すでに成年後見を利用しています。今から家族信託にできないですか?

結論としては できません。 
家族信託は、あくまで本人が自分で判断できる状態のうちに信頼できる人に管理・処分の権限を与える契約です。よって、成年後見の制度をすでに利用している被後見人様は、家族信託に切り替えることはできません。

後見人がつくと、本人は契約などの法律行為を単独で行うことは出来ません。本人が契約を締結したとしても、原則として取り消すことができるます。(民法9条)
本人に意思能力がない場合は、契約を締結しても「無効」とみなされ、そもそも契約が成立しません(民法3条の2)。後見人が付いている場合、本人は認知症などによって意思能力を失っている状態にあることが多いと考えられます。したがって、本人が家族信託の契約を締結したとしても、意思能力がなく無効となる可能性が非常に高くなります。

一方で、後見人が付いている場合であっても、認められているケースに遺言があります。
それは、本人が能力を一時回復した時点において医師2人以上の立会いのもとにおいて一定の要件を満たせば、遺言を行うことができるとされています(民法973条)。
したがいまして、遺言を活用した遺言信託(信託法3条2号)であれば家族信託もできる可能性はありますが、家族信託自体が内容が複雑で、判断能力を求められるため、現実的には一次的な回復のみで本人が遺言による信託契約を実施することは難しいと言えます。

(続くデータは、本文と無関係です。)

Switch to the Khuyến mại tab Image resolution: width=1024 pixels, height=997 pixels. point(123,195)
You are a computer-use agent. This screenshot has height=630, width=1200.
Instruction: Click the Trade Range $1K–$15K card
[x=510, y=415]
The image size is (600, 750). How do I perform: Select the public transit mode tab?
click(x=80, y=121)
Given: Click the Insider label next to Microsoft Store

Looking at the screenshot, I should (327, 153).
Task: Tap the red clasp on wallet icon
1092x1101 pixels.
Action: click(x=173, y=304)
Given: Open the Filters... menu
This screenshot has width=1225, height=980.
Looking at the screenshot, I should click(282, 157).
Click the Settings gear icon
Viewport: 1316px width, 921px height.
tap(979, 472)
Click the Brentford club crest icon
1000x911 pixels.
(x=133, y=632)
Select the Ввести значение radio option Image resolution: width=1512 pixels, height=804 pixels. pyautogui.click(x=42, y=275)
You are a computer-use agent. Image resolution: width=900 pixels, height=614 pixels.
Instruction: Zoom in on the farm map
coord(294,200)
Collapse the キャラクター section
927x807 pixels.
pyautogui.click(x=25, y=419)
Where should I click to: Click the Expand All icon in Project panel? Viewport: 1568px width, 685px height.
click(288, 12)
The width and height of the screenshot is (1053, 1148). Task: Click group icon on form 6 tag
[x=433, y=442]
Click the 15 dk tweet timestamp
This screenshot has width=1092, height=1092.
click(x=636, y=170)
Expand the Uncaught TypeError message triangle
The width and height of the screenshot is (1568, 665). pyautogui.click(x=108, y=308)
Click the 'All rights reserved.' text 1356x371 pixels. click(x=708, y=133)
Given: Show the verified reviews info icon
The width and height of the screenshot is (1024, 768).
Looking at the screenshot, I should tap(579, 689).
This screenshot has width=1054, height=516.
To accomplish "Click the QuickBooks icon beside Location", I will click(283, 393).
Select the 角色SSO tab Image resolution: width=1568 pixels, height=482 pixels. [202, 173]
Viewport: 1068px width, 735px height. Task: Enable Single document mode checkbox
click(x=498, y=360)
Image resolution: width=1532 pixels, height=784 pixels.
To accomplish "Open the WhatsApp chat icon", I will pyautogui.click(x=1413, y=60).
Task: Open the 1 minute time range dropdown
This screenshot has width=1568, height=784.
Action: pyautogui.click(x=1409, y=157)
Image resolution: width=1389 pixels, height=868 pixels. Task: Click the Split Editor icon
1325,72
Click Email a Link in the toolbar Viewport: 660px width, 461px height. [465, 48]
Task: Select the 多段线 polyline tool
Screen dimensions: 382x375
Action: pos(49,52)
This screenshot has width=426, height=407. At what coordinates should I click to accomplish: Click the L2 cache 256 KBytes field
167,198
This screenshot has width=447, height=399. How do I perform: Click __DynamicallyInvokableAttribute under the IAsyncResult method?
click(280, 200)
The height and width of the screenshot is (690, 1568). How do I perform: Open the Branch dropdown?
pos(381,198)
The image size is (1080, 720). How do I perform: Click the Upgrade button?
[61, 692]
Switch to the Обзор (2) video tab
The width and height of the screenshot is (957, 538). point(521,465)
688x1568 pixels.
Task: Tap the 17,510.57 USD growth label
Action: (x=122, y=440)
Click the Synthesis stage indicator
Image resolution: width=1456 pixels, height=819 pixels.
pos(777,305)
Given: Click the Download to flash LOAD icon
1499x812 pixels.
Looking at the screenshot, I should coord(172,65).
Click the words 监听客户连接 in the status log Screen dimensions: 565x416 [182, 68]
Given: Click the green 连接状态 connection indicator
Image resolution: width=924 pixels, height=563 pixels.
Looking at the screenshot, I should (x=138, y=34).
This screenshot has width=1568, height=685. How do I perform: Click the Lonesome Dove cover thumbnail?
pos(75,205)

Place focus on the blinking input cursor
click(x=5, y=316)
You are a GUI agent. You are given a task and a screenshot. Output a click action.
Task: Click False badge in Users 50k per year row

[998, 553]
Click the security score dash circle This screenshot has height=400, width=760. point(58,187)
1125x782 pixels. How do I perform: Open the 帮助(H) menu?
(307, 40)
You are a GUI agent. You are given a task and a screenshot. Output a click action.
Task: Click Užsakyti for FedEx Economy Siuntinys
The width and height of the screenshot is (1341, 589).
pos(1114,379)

それではもう一つの方法として 後見人をやめて、家族信託に切り替えることはできるのでしょうか。
成年後見制度の利用をやめるには、家庭裁判所による「後見開始審判の取消し」が必要となります(民法10条)。この取消しをしてもらうためには、後見開始の原因が消滅したことが必要となるため、具体的には本人の認知機能や判断能力が回復した状態である必要があります。
本人の判断能力が保護を必要としない状態に回復したという証明が必要ですので、医者の診断書など、財産管理面など本人が自立してきたことを示す生活上の実例を証明する必要があり、審査には数か月を要します。
本人の能力の回復が認められ、「後見開始審判の取消し」がなされれば、後見が無くなるため家族信託の契約も可能となります。
ただし認知症は回復の見通しが厳しく、進行性の疾患であるため通常は能力が回復することは難しいのが現状です。
そのため成年後見制度は一度開始すると、本人の資産保護を強固にする目的もあり、基本的に途中で中止は不可能だと考えておくべきでしょう。